Double fastcgi_end_request on max_children limit (bug #67583)

[Berbe]

PHP sends 2 FastCGI FCGI_END_REQUEST records instead of one when fastcgi_finish_request(); is called and the FPM param max_requests is exceeded.

• One is sent on fastcgi_finish_request(); call
• The other is sent in block fpm_main.c:1951 requests++; if (max_requests && (requests == max_requests)) { fcgi_finish_request(&request, 1); break; }

It confuses fastcgi client (i.e. nginx) receiving 2 FCGI_END_REQUEST records one after another.
The author has set the request->closed flag to prevent a second FastCGI record to be sent.

See https://bugs.php.net/bug.php?id=67583

[smalyshev]

@Berbe looks like this pull needs a rebase

[Berbe]

Yup, but the original author (where I pulled from and who originally discovered the flaw, fileld up the bug form and provided a patch) is not to be seen active on the topic. His other pull requests got invalid.
Since it is a 1-liner patch, is not it possible for you guys to take create a fix directly into your codebase?

[sgolemon]

I'm not sure what's going on with this PR as a whole (the list of commits contains lots of unrelated things).

I can apply the original PR https://patch-diff.githubusercontent.com/raw/php/php-src/pull/710.patch credited to the right person, BUT... it's not remotely valid against PHP 7.0 or PHP 7.1 since the fcgi_request struct is now opaque.

There seems to be a replacement API for doing this using int fcgi_finish_request(fcgi_request *req, int force_close), but that contains the flush/close calls as well with slighlty different parameters. Since I don't use FPM and don't 100% know what those parameters do, I'm hesitant to apply it blindly.

SO, if you'd like to come up with a new patch, and a test plan for it, I'd be happy to apply it with credit to whomever it belongs to at that point (primarily you with a nod to the original PR submitter, IMO). Until then, this PR just doesn't work for PHP >= 7.0

[krakjoe]

@sgolemon I too have no idea what is going on with the PR ... but the changes in FPM are one line ... is there some reason that line can't be committed ?

[jippi]

i guess the magic is just https://github.com/php/php-src/pull/1169/files#diff-624bdd47ab6847d777e15327976a9227R1519 ?

[sgolemon]

@krakjoe Yes. The reason I stated in my comment. The one-line fix doesn't compile, because fcgi_request is an opaque struct in PHP 7 and later.
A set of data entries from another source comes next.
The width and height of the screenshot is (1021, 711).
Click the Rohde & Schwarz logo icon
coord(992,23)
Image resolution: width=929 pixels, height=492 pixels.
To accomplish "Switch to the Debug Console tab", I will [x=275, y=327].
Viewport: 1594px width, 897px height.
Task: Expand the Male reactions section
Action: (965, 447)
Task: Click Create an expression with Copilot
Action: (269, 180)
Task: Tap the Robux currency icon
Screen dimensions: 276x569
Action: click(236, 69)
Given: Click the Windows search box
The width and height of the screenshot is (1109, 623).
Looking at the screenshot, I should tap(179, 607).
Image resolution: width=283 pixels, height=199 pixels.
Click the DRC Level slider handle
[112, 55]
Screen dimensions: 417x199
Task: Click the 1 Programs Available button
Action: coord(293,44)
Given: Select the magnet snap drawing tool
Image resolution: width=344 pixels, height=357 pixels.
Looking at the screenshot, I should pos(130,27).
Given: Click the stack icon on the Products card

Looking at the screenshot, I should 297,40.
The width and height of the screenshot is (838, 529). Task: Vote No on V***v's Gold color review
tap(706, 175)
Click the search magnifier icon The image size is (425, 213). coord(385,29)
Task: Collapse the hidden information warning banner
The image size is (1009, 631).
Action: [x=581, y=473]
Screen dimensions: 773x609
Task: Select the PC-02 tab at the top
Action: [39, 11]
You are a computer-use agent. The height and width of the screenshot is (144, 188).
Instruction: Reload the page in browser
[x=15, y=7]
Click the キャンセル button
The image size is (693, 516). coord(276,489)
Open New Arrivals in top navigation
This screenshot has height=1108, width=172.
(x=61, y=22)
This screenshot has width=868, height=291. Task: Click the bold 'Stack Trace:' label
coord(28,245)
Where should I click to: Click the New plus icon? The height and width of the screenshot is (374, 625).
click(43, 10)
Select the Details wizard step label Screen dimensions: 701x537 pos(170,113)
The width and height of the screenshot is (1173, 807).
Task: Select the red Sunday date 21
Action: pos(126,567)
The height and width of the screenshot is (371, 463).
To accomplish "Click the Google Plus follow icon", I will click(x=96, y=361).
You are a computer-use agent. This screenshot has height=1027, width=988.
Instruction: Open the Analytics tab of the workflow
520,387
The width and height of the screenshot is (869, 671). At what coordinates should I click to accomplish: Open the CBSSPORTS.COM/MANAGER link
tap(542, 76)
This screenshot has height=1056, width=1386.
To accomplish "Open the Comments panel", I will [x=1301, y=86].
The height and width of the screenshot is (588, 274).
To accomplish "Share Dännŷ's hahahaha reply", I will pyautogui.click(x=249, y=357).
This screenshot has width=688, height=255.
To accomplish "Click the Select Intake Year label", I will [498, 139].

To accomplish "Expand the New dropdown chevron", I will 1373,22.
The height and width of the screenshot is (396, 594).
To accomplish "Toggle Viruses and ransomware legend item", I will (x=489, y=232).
@jippi No, that's not magic, it's a diff that doesn't compile.

Again, for those in the cheap seats:

I can apply the original PR https://patch-diff.githubusercontent.com/raw/php/php-src/pull/710.patch credited to the right person, BUT... it's not remotely valid against PHP 7.0 or PHP 7.1 since the fcgi_request struct is now opaque.

[krakjoe]

@sgolemon What about modifying fcgi_close ?

[sgolemon]

That's an option, but then a simple (probably rightish) diff becomes something that changes the fcgi interface and it's why I'd rather have someone who knows the fcgi interface touch it (or at least someone who uses it).

[krakjoe]

Since this targets an unsupported branch and since there is something very wrong with this PR anyway, as already pointed out ~6 months ago, and since problems raised and those apparent have gone unresolved by the author, I'm closing this PR.

Please take this action as encouragement to open a clean PR against a supported branch.

[Berbe]

'Encouragement'. xD

I see PHP prefers focusing on meta-problems about the pull-request and let time fly to use it as an argument to close it later, rather than addressing the flaw being pointed out, present in their product for a great amount of time.

I suppose it is one of the mindset which makes PHP stand apart as being deeply falwed on the programming languages set.
Keep up the good work...

[nikic]

Fix implemented via f346bd6 and a46bbdd. The first renames s/closed/ended, the second exposes a fcgi_end() API to avoid the issue with the opaque structure.

I would have just added a destroy parameter to fcgi_finish_request and then used that function with destroy=0, but I'm not sure what our ABI guarantees for fcgi are -- the functions are not exported, but then again SAPIs are not linked as shared objects, so maybe we still require a stable ABI there.